3. L’inauguration à partir du Liban d’une nouvelle stratégie saoudienne:
Cela passe par l’identification, clairement, des ennemis, adversaires et rivaux, de l’influence saoudienne au Liban, et que Saad Hariri a pour mission de combattre ou de cohabiter avec :
3.1 Le djihad global : la rue commençait à échapper au sunnisme traditionnel (voir 2.2), et la menace de l’EI et d’al-Qaëda (unis au début de la bataille d’Arsal seulement) et du salafisme militant; c’est le premier ennemi que le camp haririen doit combattre (par tous les moyens : militaires, sécuritaires, juridiques, religieux, économiques, etc.);
3.2 Le régime syrien : dans son discours à partir de Djeddah, prononcé en direct à la télé à la veille de sa visite surprise au Liban, Hariri s’en est pris violemment au régime syrien, coupant la voie à tout arrangement possible avec Damas; si les alliés irano-Hezbollahis d’Assad préfèrent la prudence dans la gestion du dossier saoudien au Liban, le régime syrien pourrait souhaiter l’élimination physique de Hariri et agirait contre son repositionnement politique;
3.3 Le Hamas, présent dans les camps palestiniens, et ses soutiens Frères Musulmans anti-saoudiens, pourraient être tentés de mettre la pression sur le pouvoir saoudo-haririen en recomposition; Hariri a plusieurs moyens de pression sur le Hamas, notamment des moyens politiques et sociaux (jouer sur les rivalités interpalestiniennes);
3.4 Le Qatar et la Turquie, qui ne voient pas forcément d’un bon oeil la contre-offensive saoudienne actuelle; l’argent (saoudien), la communication (y compris les médias locaux), et les réseaux politiques (14 Mars) et diplomatiques (EU) seront utilisés afin de contenir cette menace;
3.5 L’Iran et le Hezbollah (voir 3.2) pourraient, faute d’accords saoudo-iraniens et/ou irano-américains spécifiques sur le Liban, rendre difficile voire impossible, le retour politique de Saad Hariri; pragmatiques et prudents, ils opteraient pour une cohabitation ajustable en permanence, avec des arrangements à la carte sur les dossiers les plus pressants.

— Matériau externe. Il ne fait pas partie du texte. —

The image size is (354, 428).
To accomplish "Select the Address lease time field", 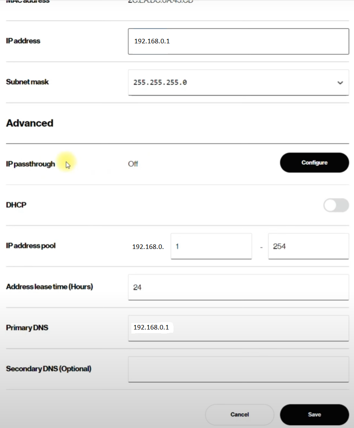I will (x=238, y=287).
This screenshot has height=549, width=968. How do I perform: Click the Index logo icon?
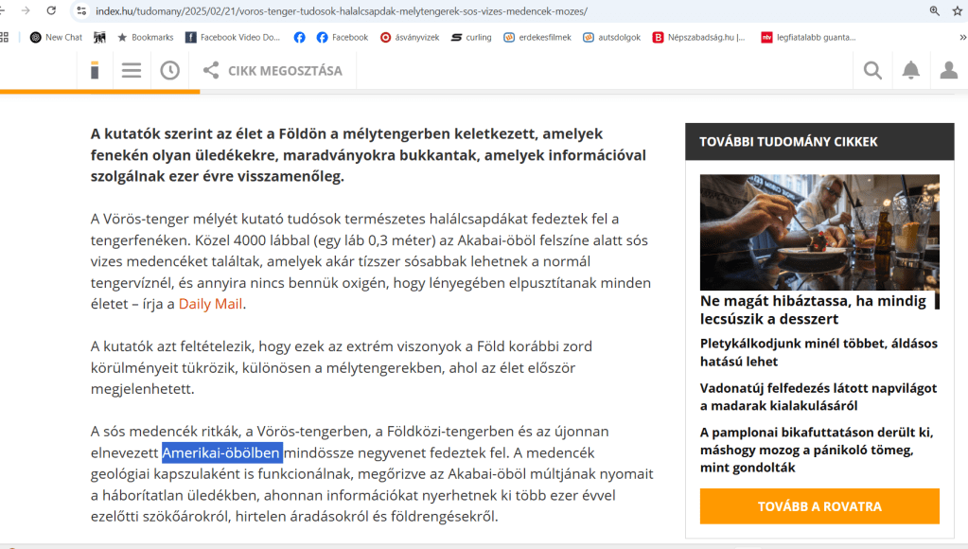click(x=95, y=70)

4. Assainissement du discours religieux officiel et récupération de l’islam officiel : La réforme du clergé sunnite, avec l’éviction du mufti Qabbani (en fait, surtout anti-Siniora) et l’élection du docile et intelligent mufti Deriyan (voir 2.3). Cela aura pour effet de :
4.1 Contrer la montée en puissance d’un discours religieux radical et anarchique, grâce à la réunification de Dar el-Fatwa et donc de son discours et de ses réseaux;
4.2 Apaiser les rapports entre le clergé sunnite et la classe politique dont il tire sa légitimité et son influence (et vice-versa);
4.3 Rationaliser le discours religieux en direction des autres composantes religieuses et confessionnelles : le clergé chiite, l’Eglise;
4.4 Offrir une légitimité religieuse aux actions politiques menées par le camp haririen pro-saoudien, par la couverture qu’offre Dar el-Fatwa au gouvernement et à la classe politique sunnite.

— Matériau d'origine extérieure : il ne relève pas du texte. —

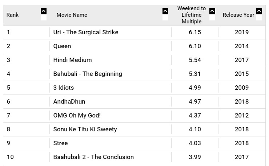Select the Rank column header label
The image size is (269, 166).
12,15
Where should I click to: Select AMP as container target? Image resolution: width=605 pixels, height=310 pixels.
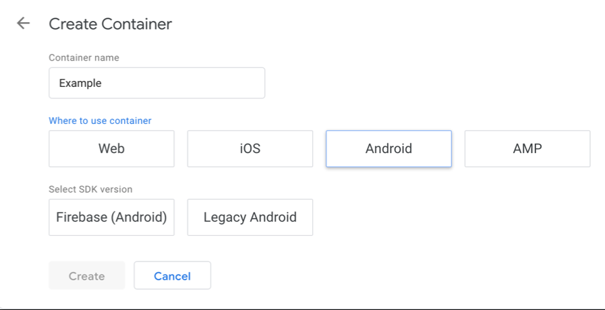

Pour l’Arabie Saoudite, qui vient, parallèlement au retour de Saad Hariri, de changer son Ambassadeur à Beyrouth, il s’agit de freiner l’effritement de son influence au Liban, après l’échec de ses projets en Syrie, et alors que son rival iranien consolide ses positions au Levant. Il s’agit, surtout, d’améliorer ses conditions en cas d’arrangements saoudo-iraniens au Liban et dans d’autres points chauds du Moyen-Orient. En cas d’escalade aussi, les Saoudiens se doivent d’être prêts à défendre leurs intérêts au Liban. La mission confiée à Saad Hariri paraît ainsi une mission à deux temps : freiner donc l’effritement de l’influence saoudienne, tout d’abord, et négocier la place que l’Arabie Saoudite pense être la sienne au Liban. Le principal rival et partenaire des Saoudiens au Liban reste, aujourd’hui, l’Iran. Mais pas seulement (voir 3).